Nicht nur verschärft der Abschuss einer türkischen Militärmaschine durch Syrien die bereits extrem gereizten Beziehungen der beiden Nachbarn; der Zwischenfall zieht jetzt auch immer weitere internationale Kreise: Ankara will den Konflikt am Dienstag vor den Nato-Rat bringen. Der Nato-Vertrag sieht vor, dass die Verbündeten beraten, wenn einer von ihnen seine territoriale Integrität, politische Unabhängigkeit oder Sicherheit bedroht sieht.

Der türkische Außenminister Ahmet Davutoğlu bestritt die syrische Darstellung des Vorfalls, wonach die Maschine über den syrischen Hoheitsgewässern nur einen Kilometer vor der Küste abgeschossen wurde. In einer Live-Sendung des staatlichen Fernsehens erklärte Davutoğlu, die Maschine hätte einen Flug zur Testung ihres Radars unternommen. Sie sei alleine und unbewaffnet gewesen. Vor dem Abschuss habe es keine Warnung gegeben.

Davutoğlu räumte allerdings ein, dass die Maschine vor dem Abschuss den syrischen Luftraum vor der Mittelmeerküste versehentlich kurz verletzt habe. Zum Zeitpunkt des Abschusses sei der Jet aber 13 Meilen vor der Küste und mithin außerhalb der syrischen Zwölfmeilenzone gewesen. Davutoğlu kündigte an, die Türkei werde „angesichts der Informationen, die wir über den Hintergrund dieser aggressiven Haltung haben, außer der Nato auch den UN-Sicherheitsrat“ einschalten. „Niemand kann es sich erlauben, die militärischen Kapazitäten der Türkei herauszufordern.“

Britische Regierung „empört“

Am Montag wollen auch die EU-Außenminister über Syrien beraten. Unterstützung bekam Davutoğlu von seinem britischen Kollegen William Hague, der den Abschuss als „empörend“ bezeichnete. Dies zeige, so Hague, wie weit sich das syrische Regime von akzeptablem Verhalten entfernt habe. Die Türkei hat mittlerweile in Damaskus offiziell gegen den Angriff protestiert.

Auch UN-Generalsekretär Ban Ki-moon zeigte sich gestern „tief besorgt“ über den Abschuss des Kampfjets und „die möglichen ernsthaften Auswirkungen dieses Vorfalls für die Region“. Auch der Iran forderte beide Seiten zur Zurückhaltung auf. Teheran gilt als enger Verbündeter Syriens.
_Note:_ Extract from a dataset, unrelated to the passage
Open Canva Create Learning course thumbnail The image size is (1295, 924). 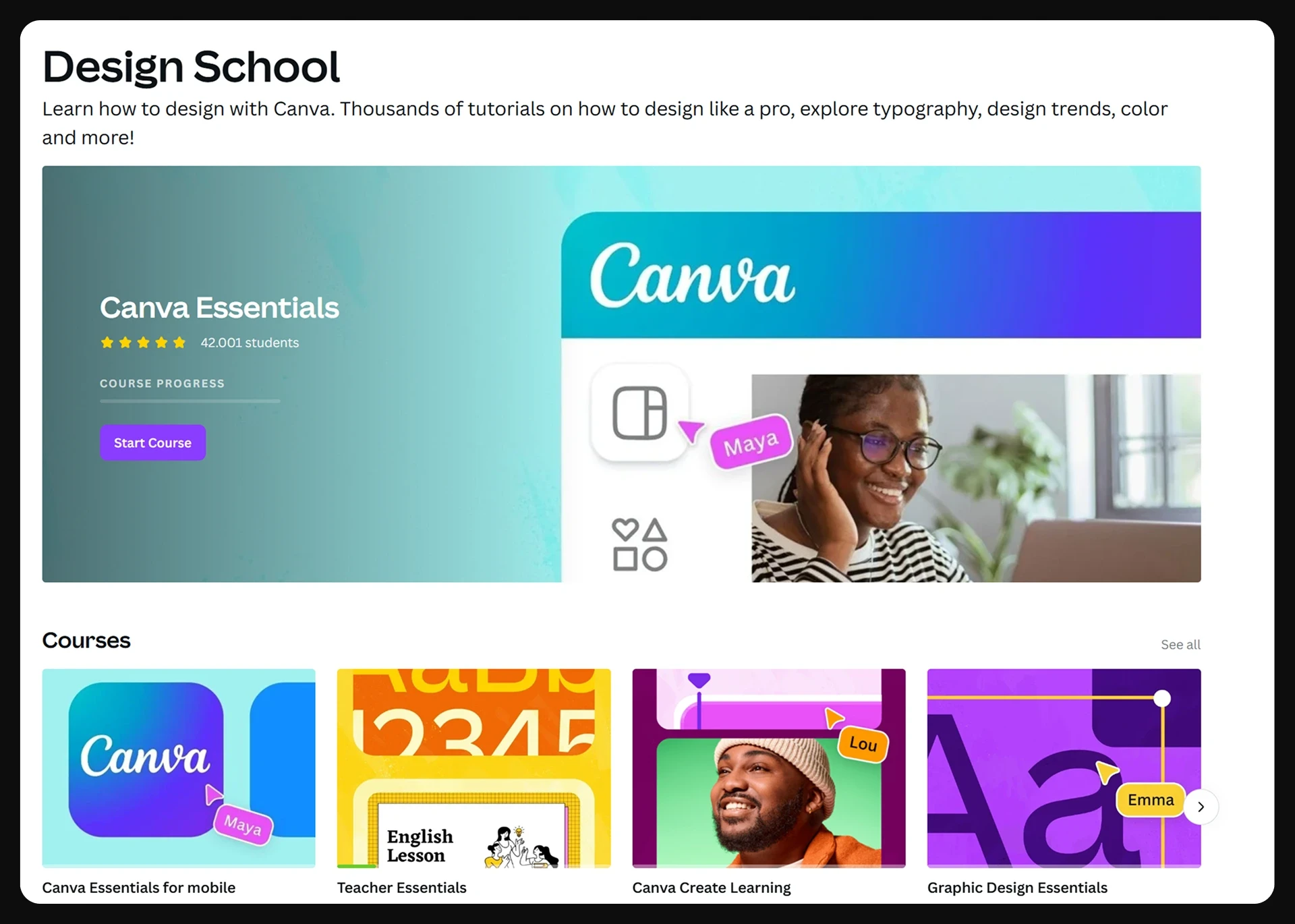coord(769,768)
Mittlerweile wurden Trümmer des Jets in 1300 Meter Meerestiefe gefunden. Von den beiden Piloten fehlt allerdings jede Spur. Ankara versicherte, die Suche nach den beiden Männern laufe auf „Hochtouren“. Die syrischen Behörden würden kooperieren.
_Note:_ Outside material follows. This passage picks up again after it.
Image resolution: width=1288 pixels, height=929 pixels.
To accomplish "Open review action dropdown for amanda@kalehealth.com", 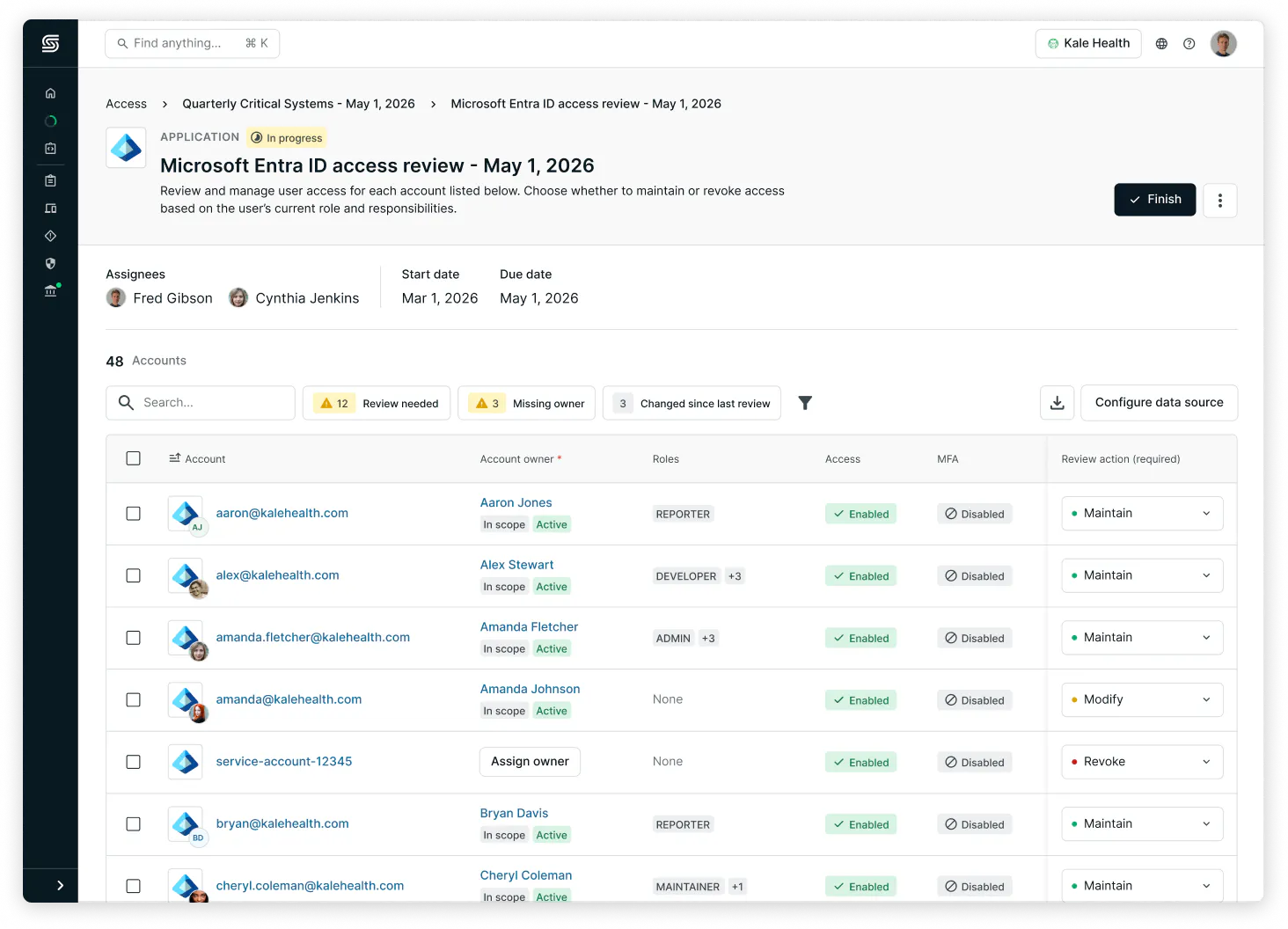I will pyautogui.click(x=1141, y=699).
Den von Davutoğlu gezeigten Plänen über die Flugroute des Aufklärungsjets vom Typ F-4 Phantom ließ sich entnehmen, dass zumindest eine Behauptung der Syrer stimmt: dass das Flugzeug besonders tief flog, was Verdacht erweckt haben könnte.

Indessen versuchte Ministerpräsident Recep Tayyip Erdoğan die Reihen im Innern zu schließen, indem er mit Vertretern der Opposition über den Vorfall sprach. Oppositionsführer Kemal Davutoğlu hatte die türkische Regierung am Samstag zur Besonnenheit aufgerufen und eine volle Aufklärung gefordert. Der Premier will sich morgen, Dienstag, in einer Ansprache an die Bevölkerung wenden.

Ein Sprecher des syrischen Außenministeriums erklärte am Sonntag, sein Land habe sich in der Position der Verteidigung befunden. Man hege keine Feindschaft gegen die Türkei. Im Grunde wolle Syrien aber, dass die Türkei ihre Position gegenüber Syrien überdenke. Damit spielte er auf die Unterstützung der Türkei für die syrische Opposition an. Am Sonntag wurde in syrischen Medien berichtet, eine Gruppe von „Terroristen“ hätte versucht, von der Türkei aus einzudringen. Sie seien gestellt und einige getötet worden.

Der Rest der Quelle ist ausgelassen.